Albanians took to the streets of Tirana last night to protest against inflation and the increased cost of living at a time many are struggling to make ends meet.
Protests have taken place sporadically over the last few months, with some of the country’s largest-ever non-partisan demonstrations taking place in March. Wednesday’s protest was smaller in scale, but the demands are the same—that the government take more action to keep costs lower and support vulnerable families.
Following the protest, activists and politicians participated in television debates, with one, in particular, getting particularly headed. On Open, activist and professor Arlind Qorri from leftist organisation Organizata Politike accused the government of being unable to mitigate the crisis.
“We are fighting for vital things, we are not fighting for luxury, for the third car, for the villa on the coast. We are righting for food, for rights we should have and do not have because of a crisis. We do not have many things that we could produce ourselves,” Qorri said, referring to products like wheat and even fuels.
“There are alternatives for resolving this crisis, but do we have a government that listens to us?” he said.
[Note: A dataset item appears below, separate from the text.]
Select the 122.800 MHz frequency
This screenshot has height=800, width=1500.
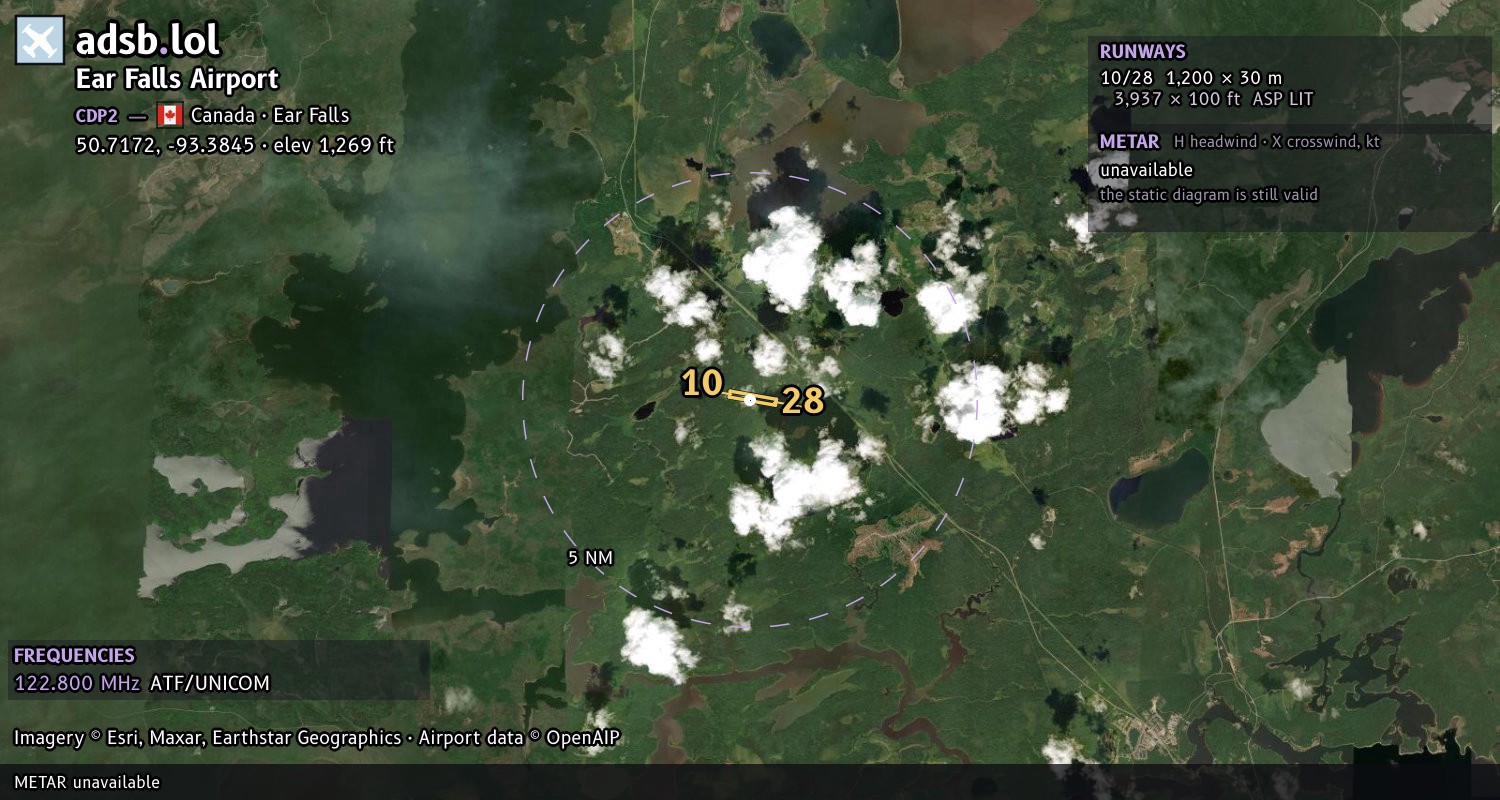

Deputy Minister of the Economy and Finance, Besart Kadia, then engaged in an argument with him, where he accused the activist of dressing poorly and not coming to the show smartly dressed.
“Coming with this shirt does not suit you,” said Kadia, referencing Qorri’s simple t-shirt. He added, “you can come from the mine like this, but you cannot wear a t-shirt, as a lecturer, to the studio. In the civilised world, there are standards…dress a little better when you come to the studio,” he said.
The government has responded to the crisis so far by creating a Transparency Board to set prices. However, citizens are not happy with this as they claim those on the boar, including the owners of companies holding significant shares of specific markets, are not fair. They also approved a social resistance package, but again citizens say this is not enough.
Calls for the government to do more have also come from the Central Bank, with Governor Gent Sejko calling for scaling back on non-priority expenditures to help the country.
He stated it is necessary to adopt fiscal policies to support those individuals and businesses most impacted by inflation. This support should be financed by the additional income from price increases and by decreasing non-priority expenditures.
“By doing so, the intervention will be effective but will not harm public debt indicators,” he said.